You have the right to ask us to change certain medical information that we keep in your records if you think that information is not correct or incomplete. You may ask for an amendment for as long as that record is maintained. You may submit a written request for an amendment to Release of Information listed at the end of this Notice. New Face MD may say “no” to certain requests, but we will tell you in writing within 30 days why we denied your request.

Paper copy of this notice

You can ask for a paper copy of this Notice at any time, even if you have asked to get it electronically. You may pick up a copy at any check-in point throughout the clinics, at the Front Desk, or ask that a copy be sent to you.

Notification in the case of breach

We are required by law to notify you of a breach of your unsecured medical information. We will give such notification to you without unreasonable delay but in no case later than 60 days after we discover the breach.

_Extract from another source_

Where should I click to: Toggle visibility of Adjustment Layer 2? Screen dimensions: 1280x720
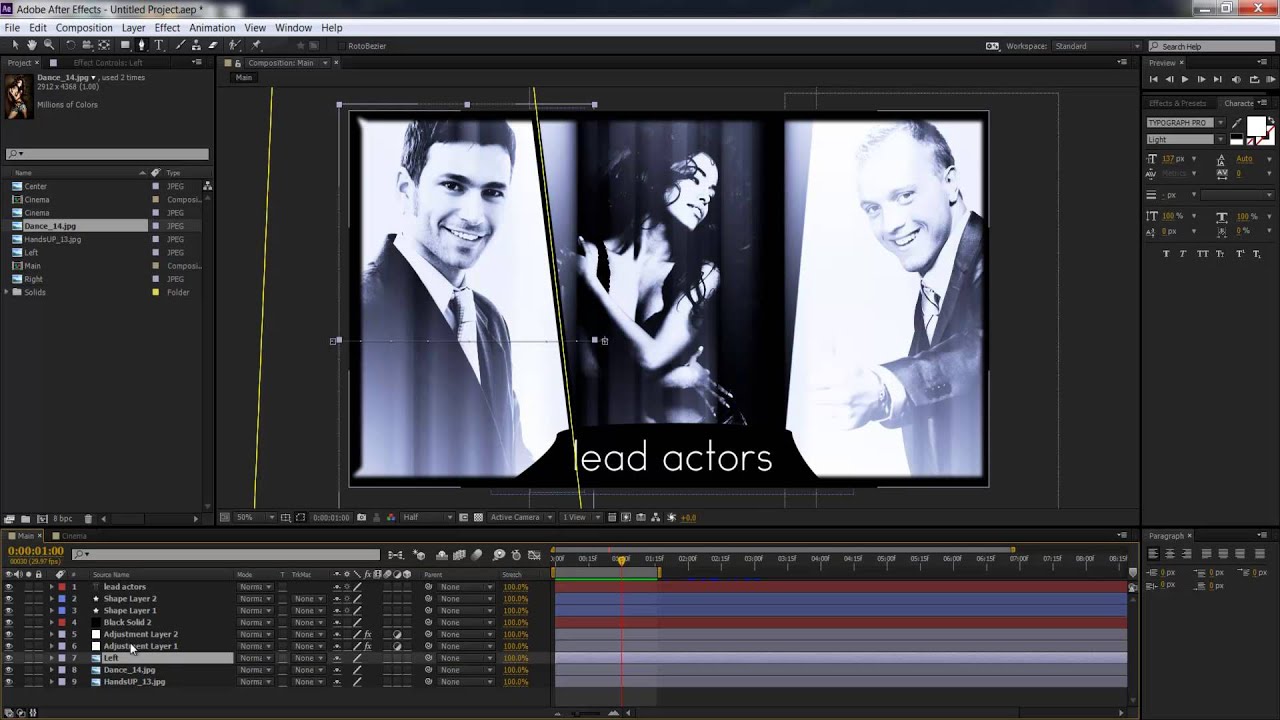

How to exercise these rights

All requests to exercise these rights must be in writing. We will respond to your request on a timely basis following our written policies and as required by law. Contact the offices noted below in this Notice to get request forms or ask questions.

Revocation of Authorization

If you give us authorization to use or disclose your medical information, you may remove that authorization at any time. Please make your request in writing to Release of Information at the contact information listed at the end of this Notice.

If you remove your authorization, we will no longer use or disclose medical information about you for the reasons covered by your written revocation. We are not able to take back any disclosures made before with your authorization.

Complaints and Questions

If you believe your privacy rights have been violated and/or that New Face MD has not followed this policy, you may file a complaint with New Face MD’s Office Manager or with the Secretary of the Department of Health and Human Services.

To file a complaint with New Face MD, contact the Office Manager,

New Face MD
14358 Biscayne Blvd, North Miami Beach, FL, 33181 (305) 848 0008 adriana@newfacemd.com

All complaints must be submitted in writing. You will not be penalized for filing a complaint.